除了基因组编辑以外,《Nature Methods》也整理出了2011年最值得关注的几项技术,分别为:单细胞技术(Single-cell methods)、功能基因组资源(Functional genomic resources)、糖蛋白组学(Glycoproteomics)、单倍体因果突变(Causal mutations in a haploid landscape)、单层光生物成像(Imaging life with thin sheets of light)、非模式生物(Non–model organisms)、光基础电生理学(Light-based electrophysiology)和RNA结构(RNA structures )。

蛋白质组学(proteomics)无疑已经成为了功能基因组学研究的重点,目前已经能够快速准确的提取并鉴定蛋白,甚至达到了高通量飞克分子量(fmol)数量级。但是一个成熟蛋白质的生物学活性需翻译后修饰,这些修饰对于了解蛋白功能具有十分重要的意义,其中糖基化修饰是最重要的修饰方式之一,因此糖蛋白组学(Glycoproteomics)应运而生。

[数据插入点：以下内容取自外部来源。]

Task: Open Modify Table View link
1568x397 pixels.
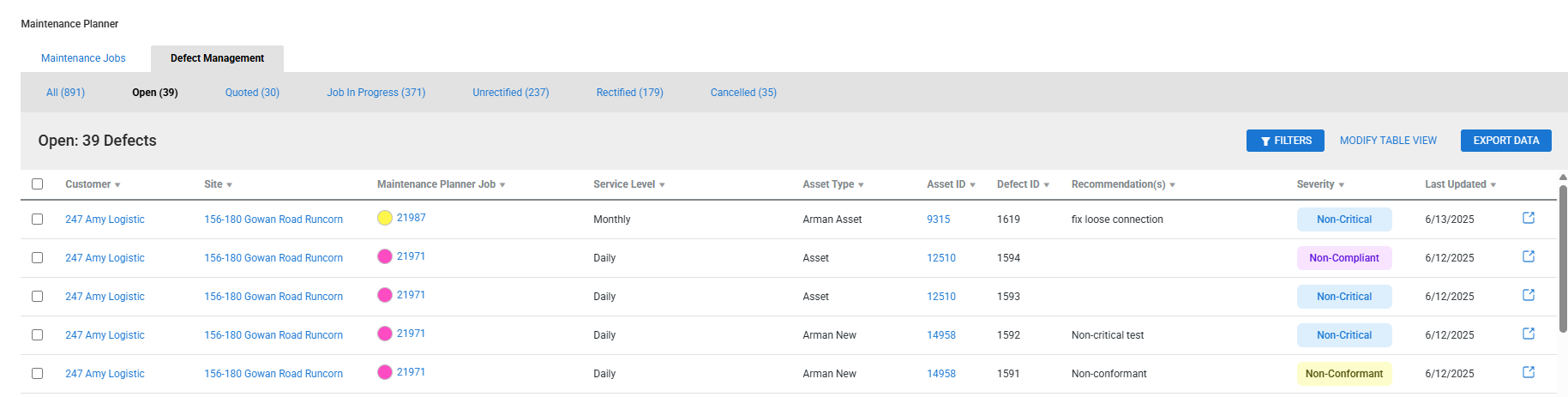Action: point(1388,141)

由于糖基化在多种生物学过程中起重要作用,比如细胞调控,免疫应答等,而且更加重要的是这种修饰方式还参与了正常细胞转化为肿瘤细胞的信号转导过程,因此科学家们对于糖蛋白组学十分感兴趣,但是目前这一领域的技术方法却严重缺乏,尤其是在几个方法学技术方面。

首先作为一个翻译后修饰过程,糖基化从定义上来说是属于非模板性的,与其它简单的翻译后修饰,比如磷酸化不同,多聚糖结构存在极大的差异,导致其分析尤为困难。一个简单的蛋白可以有上十种,上百种不同的多聚糖修饰基团,而且蛋白糖基化修饰在细胞中丰度低,自我修饰化学计量数也低。

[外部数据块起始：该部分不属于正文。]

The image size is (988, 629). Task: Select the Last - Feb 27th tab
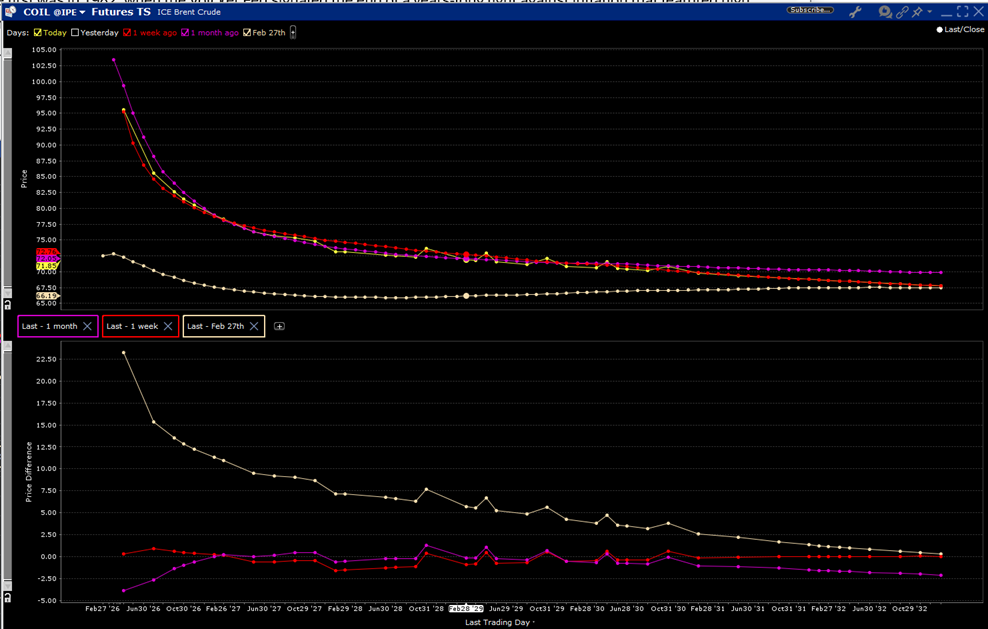216,325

其次目前糖蛋白组学研究领域,以及蛋白质组学研究领域常常分属于不同的领域,糖蛋白组学研究人员分析多聚糖结构,但忽略了其来源蛋白主体本身,而蛋白质组学研究人员分析蛋白,却忽略了其上附着的多聚糖。不过现在科学家们也越来越认识到了整体研究的重要性,蛋白质组学研究人员近期还报道了利用高通量方法,检测蛋白糖基化位点的新成果——虽然这还不是多聚糖结构的相关成果。糖蛋白组学研究组也开始集中分析单个蛋白上出现的所有多聚糖结构——虽然这还并不是高通量分析。

质谱技术已经成为了蛋白质组学研究中的一种成熟技术,也同样在糖蛋白组学中扮演重要角色,蛋白链和多聚糖链之间存在显著的化学特性差异,这带来了测序挑战,但高分辨率质谱分析仪器,以及一些更先进的片段分析方法能帮助我们,除此之外,质谱分析之前的糖蛋白分离和纯化,以及之后的生物信息学分析也是重要的技术之一。

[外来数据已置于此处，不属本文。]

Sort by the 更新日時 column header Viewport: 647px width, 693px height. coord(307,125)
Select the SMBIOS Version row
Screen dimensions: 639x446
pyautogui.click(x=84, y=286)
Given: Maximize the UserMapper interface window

商业性的相关产品仪器不少,比如赛默飞世尔的Thermo Scientific LTQ Orbitrap组合式质谱仪在蛋白质组学,即蛋白质及其在生物体系中的结构和功能的大规模研究方面发挥了重要作用,可以说是识别完整蛋白和酶消化蛋白、找到发生化学修饰的蛋白及识别修饰的类型和位点的重要仪器之一(免费领取:LTQ Orbitrap组合式质谱仪技术资料>> >>)。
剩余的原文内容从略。